■ **WORK TO COMPLETE**
Begin at the line below that has "You are a computer-use agent. Screen" and stop after the line that has "Switch to the". Please restate only those lines, word for word.

■ **SUPPLIED INFORMATION**
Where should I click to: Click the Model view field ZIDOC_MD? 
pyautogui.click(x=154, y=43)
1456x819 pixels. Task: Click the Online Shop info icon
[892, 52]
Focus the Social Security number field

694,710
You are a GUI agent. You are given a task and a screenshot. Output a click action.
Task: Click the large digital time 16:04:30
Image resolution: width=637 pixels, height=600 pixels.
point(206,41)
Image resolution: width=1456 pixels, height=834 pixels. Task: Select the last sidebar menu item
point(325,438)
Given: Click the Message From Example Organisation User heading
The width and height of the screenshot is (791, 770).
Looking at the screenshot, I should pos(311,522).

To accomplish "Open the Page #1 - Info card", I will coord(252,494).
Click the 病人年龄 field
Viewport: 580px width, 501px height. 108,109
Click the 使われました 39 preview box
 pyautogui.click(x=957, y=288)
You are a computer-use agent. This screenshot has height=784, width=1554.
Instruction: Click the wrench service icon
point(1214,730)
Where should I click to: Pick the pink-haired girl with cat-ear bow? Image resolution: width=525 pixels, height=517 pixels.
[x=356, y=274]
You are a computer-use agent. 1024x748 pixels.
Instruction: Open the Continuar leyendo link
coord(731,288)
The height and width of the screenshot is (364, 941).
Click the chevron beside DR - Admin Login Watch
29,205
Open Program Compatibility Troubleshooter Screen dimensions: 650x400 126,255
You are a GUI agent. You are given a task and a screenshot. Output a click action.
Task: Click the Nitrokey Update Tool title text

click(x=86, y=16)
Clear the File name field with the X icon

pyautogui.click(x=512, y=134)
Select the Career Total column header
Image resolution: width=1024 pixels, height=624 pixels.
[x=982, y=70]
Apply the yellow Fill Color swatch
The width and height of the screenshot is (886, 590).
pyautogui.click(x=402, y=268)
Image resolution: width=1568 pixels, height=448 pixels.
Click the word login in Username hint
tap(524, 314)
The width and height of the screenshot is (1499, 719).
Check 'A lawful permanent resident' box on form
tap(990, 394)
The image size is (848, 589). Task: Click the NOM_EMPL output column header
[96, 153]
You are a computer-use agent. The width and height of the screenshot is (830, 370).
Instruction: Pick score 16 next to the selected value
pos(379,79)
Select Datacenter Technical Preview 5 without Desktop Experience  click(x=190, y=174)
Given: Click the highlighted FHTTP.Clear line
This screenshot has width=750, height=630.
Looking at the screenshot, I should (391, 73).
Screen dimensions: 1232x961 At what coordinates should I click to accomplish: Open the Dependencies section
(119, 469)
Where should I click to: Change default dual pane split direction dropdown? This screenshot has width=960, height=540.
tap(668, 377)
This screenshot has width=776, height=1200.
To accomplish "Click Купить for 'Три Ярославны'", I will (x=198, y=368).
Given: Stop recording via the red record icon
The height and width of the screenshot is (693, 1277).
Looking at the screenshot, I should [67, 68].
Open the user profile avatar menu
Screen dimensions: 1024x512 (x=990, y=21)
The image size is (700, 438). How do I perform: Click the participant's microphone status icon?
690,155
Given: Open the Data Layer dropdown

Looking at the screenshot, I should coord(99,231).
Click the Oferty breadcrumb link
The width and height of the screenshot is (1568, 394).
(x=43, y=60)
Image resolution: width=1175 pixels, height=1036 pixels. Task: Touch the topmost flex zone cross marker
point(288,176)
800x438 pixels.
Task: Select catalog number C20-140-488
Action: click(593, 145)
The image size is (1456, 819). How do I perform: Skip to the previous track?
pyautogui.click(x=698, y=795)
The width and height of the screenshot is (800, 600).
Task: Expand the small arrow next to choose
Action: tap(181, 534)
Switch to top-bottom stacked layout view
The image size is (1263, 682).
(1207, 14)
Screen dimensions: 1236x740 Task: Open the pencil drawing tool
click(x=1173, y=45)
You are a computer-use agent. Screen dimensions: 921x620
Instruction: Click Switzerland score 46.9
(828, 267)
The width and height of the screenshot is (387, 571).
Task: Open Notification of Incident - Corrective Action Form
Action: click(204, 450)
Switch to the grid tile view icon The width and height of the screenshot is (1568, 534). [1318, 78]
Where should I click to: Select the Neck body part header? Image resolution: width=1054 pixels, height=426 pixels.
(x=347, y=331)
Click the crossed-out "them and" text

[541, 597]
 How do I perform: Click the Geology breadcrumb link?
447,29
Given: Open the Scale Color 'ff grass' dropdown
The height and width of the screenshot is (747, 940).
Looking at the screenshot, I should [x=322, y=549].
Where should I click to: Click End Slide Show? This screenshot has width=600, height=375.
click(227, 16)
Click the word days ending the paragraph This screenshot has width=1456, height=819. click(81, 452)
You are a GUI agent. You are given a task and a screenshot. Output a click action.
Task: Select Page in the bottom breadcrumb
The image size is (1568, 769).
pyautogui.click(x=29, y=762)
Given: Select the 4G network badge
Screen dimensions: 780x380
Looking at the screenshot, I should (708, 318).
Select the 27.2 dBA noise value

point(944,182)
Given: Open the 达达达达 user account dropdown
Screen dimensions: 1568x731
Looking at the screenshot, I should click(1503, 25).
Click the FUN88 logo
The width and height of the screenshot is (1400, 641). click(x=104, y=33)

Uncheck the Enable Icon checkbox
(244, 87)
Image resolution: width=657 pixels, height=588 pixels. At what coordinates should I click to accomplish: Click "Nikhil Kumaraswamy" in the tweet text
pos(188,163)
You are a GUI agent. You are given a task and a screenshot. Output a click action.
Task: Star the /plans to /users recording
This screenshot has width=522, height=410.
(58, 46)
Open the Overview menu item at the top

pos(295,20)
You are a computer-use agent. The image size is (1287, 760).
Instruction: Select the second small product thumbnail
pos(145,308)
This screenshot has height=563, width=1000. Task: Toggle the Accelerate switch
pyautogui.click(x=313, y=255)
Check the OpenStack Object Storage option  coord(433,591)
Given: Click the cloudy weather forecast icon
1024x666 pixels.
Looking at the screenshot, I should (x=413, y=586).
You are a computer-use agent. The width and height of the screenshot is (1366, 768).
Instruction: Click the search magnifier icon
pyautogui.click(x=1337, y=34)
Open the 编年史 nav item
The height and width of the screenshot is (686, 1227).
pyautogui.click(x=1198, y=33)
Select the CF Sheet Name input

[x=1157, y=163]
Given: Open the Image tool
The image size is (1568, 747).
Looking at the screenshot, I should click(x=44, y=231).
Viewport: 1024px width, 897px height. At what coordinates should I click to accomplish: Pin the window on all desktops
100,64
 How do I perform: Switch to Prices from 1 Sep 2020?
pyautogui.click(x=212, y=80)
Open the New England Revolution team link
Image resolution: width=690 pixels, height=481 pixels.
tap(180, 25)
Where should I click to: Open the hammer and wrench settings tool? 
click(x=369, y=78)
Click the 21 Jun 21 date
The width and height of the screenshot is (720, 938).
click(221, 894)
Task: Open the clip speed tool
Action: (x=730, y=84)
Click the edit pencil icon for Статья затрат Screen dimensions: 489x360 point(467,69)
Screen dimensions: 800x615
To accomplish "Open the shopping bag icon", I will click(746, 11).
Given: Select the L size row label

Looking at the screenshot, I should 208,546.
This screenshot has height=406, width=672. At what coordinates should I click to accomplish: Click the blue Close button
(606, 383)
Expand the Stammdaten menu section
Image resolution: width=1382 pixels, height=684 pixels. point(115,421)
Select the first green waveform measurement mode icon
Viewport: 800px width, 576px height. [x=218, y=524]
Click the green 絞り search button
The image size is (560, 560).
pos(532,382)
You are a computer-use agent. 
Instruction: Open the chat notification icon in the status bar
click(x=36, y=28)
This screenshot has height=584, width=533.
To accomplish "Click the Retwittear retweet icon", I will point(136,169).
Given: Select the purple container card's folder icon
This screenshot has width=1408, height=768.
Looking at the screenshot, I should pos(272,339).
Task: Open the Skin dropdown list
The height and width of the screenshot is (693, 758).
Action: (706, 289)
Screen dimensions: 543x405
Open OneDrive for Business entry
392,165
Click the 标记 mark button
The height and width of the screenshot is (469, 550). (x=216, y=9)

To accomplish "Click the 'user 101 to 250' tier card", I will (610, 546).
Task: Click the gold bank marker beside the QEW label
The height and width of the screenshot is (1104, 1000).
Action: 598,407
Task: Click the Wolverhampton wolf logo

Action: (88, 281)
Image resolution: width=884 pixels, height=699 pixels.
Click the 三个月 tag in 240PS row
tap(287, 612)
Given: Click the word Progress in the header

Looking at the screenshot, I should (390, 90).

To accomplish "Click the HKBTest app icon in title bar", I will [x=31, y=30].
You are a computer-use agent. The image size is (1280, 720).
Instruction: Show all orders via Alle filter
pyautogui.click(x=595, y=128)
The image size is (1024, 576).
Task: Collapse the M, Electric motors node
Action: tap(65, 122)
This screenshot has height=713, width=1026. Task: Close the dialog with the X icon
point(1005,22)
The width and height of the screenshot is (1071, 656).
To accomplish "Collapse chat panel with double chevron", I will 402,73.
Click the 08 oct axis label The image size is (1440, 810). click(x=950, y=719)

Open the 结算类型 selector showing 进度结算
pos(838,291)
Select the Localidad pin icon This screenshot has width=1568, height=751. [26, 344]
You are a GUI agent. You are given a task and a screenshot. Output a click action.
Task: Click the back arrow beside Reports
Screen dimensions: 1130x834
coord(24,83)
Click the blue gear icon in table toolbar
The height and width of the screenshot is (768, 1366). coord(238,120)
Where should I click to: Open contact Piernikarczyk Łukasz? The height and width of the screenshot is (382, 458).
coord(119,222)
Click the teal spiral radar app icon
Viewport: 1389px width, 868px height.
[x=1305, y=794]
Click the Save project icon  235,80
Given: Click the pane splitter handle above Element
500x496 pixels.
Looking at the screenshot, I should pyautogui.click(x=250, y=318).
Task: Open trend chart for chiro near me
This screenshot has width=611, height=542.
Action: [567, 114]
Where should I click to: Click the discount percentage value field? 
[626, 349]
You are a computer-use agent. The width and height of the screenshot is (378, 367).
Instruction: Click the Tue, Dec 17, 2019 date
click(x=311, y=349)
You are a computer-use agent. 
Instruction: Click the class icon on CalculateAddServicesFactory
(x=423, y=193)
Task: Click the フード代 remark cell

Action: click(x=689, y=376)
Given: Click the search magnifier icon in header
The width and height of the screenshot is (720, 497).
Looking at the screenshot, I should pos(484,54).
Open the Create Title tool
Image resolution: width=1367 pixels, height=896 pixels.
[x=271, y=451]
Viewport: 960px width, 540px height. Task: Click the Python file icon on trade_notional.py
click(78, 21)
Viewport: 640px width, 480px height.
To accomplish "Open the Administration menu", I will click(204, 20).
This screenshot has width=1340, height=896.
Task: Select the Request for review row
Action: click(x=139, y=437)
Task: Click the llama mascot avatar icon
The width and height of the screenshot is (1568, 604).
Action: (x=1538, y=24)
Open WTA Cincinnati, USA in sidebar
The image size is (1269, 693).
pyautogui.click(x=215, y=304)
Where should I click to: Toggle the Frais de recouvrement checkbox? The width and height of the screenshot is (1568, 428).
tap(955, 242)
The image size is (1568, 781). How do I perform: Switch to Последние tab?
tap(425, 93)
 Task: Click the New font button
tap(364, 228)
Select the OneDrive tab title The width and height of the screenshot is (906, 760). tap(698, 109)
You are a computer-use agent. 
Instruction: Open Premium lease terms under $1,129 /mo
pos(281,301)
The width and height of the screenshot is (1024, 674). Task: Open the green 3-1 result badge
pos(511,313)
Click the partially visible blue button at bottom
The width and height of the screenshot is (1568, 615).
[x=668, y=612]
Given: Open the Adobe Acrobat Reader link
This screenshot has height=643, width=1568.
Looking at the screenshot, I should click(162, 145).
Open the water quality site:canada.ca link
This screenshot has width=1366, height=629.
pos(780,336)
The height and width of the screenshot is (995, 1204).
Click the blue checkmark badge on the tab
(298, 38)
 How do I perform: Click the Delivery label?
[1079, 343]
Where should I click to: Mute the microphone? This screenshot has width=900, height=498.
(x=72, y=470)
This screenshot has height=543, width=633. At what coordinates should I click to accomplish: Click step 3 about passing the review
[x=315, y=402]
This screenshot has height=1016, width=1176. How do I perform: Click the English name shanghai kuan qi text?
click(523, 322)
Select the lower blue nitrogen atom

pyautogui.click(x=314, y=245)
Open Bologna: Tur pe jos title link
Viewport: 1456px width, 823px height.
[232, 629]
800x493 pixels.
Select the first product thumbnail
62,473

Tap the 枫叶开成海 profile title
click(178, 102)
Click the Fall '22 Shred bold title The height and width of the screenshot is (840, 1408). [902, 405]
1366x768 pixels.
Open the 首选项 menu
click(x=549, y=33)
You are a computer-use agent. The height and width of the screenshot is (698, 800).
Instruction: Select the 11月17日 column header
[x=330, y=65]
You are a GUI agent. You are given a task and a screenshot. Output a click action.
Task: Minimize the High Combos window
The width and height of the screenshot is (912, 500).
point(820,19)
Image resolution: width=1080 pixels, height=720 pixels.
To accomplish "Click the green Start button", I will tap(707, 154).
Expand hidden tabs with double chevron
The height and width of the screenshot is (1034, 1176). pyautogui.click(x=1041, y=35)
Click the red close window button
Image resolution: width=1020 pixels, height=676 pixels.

■ **EXERCISE ANSWER**
You are a computer-use agent. Screen dimensions: 921x620
Instruction: Click Switzerland score 46.9
(828, 267)
The width and height of the screenshot is (387, 571).
Task: Open Notification of Incident - Corrective Action Form
Action: click(204, 450)
Switch to the grid tile view icon The width and height of the screenshot is (1568, 534). [1318, 78]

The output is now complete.